Saved entries
━━━━━━━━

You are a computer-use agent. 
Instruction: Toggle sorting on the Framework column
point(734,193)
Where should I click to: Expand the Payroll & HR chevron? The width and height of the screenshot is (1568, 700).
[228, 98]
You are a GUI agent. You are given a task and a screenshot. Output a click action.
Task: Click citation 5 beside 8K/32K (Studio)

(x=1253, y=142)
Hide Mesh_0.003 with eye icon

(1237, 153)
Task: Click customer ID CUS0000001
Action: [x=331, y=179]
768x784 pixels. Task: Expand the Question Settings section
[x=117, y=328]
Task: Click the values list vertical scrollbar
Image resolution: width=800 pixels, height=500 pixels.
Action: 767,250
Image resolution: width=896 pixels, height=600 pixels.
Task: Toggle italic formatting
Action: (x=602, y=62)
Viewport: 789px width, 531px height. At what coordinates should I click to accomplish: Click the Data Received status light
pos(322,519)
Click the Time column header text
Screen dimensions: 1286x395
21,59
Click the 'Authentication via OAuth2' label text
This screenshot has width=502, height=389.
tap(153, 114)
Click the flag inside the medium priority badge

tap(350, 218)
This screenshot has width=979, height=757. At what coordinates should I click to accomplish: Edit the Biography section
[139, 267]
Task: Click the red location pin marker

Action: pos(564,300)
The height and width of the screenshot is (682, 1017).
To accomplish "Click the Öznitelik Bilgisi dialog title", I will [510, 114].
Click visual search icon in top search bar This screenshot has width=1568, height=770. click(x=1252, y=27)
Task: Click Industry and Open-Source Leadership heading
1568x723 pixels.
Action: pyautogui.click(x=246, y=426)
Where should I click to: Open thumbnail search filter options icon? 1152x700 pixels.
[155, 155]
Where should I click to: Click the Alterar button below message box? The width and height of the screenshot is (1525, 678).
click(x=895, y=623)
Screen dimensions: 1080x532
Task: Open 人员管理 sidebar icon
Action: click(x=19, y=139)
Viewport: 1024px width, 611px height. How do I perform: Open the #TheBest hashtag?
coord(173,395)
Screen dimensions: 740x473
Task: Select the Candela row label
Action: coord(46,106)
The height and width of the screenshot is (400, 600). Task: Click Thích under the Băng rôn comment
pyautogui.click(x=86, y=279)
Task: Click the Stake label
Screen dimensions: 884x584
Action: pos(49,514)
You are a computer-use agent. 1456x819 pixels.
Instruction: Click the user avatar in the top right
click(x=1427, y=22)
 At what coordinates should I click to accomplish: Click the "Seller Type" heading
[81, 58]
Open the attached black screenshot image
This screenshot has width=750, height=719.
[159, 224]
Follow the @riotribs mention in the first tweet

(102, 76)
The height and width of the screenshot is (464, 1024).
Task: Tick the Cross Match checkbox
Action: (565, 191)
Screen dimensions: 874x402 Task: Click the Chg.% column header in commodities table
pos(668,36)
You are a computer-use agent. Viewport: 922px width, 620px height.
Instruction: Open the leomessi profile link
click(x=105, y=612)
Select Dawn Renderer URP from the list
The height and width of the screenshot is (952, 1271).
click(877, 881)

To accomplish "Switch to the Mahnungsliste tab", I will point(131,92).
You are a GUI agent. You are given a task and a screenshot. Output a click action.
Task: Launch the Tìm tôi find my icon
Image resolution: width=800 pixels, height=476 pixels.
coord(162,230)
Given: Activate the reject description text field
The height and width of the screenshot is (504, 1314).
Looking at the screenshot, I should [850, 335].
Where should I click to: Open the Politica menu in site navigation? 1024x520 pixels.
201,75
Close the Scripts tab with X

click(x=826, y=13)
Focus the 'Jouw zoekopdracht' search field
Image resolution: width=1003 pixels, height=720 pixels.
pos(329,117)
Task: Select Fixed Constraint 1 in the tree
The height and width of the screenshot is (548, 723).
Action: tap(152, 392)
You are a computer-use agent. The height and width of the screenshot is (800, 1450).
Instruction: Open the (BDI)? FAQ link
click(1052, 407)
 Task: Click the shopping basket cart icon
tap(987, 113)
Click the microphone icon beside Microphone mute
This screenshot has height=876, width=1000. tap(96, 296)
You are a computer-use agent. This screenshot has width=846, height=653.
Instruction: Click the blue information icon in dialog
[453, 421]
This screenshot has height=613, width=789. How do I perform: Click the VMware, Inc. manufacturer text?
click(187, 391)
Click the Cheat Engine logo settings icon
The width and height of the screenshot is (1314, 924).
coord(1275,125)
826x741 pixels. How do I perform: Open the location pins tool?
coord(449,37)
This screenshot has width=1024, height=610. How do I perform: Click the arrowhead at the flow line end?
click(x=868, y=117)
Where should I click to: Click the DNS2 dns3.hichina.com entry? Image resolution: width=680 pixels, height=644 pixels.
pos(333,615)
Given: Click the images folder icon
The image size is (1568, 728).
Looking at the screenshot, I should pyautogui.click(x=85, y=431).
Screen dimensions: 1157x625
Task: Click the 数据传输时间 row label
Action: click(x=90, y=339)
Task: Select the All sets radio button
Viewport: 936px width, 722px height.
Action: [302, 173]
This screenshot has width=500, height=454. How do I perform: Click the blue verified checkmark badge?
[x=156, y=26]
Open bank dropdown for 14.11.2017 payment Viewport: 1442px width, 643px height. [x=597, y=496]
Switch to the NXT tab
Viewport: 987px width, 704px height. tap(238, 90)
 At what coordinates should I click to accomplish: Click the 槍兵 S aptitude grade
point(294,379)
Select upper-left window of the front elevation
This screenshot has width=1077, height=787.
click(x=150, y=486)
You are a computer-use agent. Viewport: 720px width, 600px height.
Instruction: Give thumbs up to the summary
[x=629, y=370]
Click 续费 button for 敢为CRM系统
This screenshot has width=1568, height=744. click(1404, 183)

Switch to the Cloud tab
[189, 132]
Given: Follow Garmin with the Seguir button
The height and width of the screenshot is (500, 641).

━━━━━━━━

[TASK INSTRUCTIONS]: Could you return exactly the lines above from the line with "Instruction: Click the user" to the line with "Given: Activate the", both included, and nothing else?

[OUTPUT FOR THIS TASK]:
Instruction: Click the user avatar in the top right
click(x=1427, y=22)
 At what coordinates should I click to accomplish: Click the "Seller Type" heading
[81, 58]
Open the attached black screenshot image
This screenshot has width=750, height=719.
[159, 224]
Follow the @riotribs mention in the first tweet

(102, 76)
The height and width of the screenshot is (464, 1024).
Task: Tick the Cross Match checkbox
Action: (565, 191)
Screen dimensions: 874x402 Task: Click the Chg.% column header in commodities table
pos(668,36)
You are a computer-use agent. Viewport: 922px width, 620px height.
Instruction: Open the leomessi profile link
click(x=105, y=612)
Select Dawn Renderer URP from the list
The height and width of the screenshot is (952, 1271).
click(877, 881)

To accomplish "Switch to the Mahnungsliste tab", I will point(131,92).
You are a GUI agent. You are given a task and a screenshot. Output a click action.
Task: Launch the Tìm tôi find my icon
Image resolution: width=800 pixels, height=476 pixels.
coord(162,230)
Given: Activate the reject description text field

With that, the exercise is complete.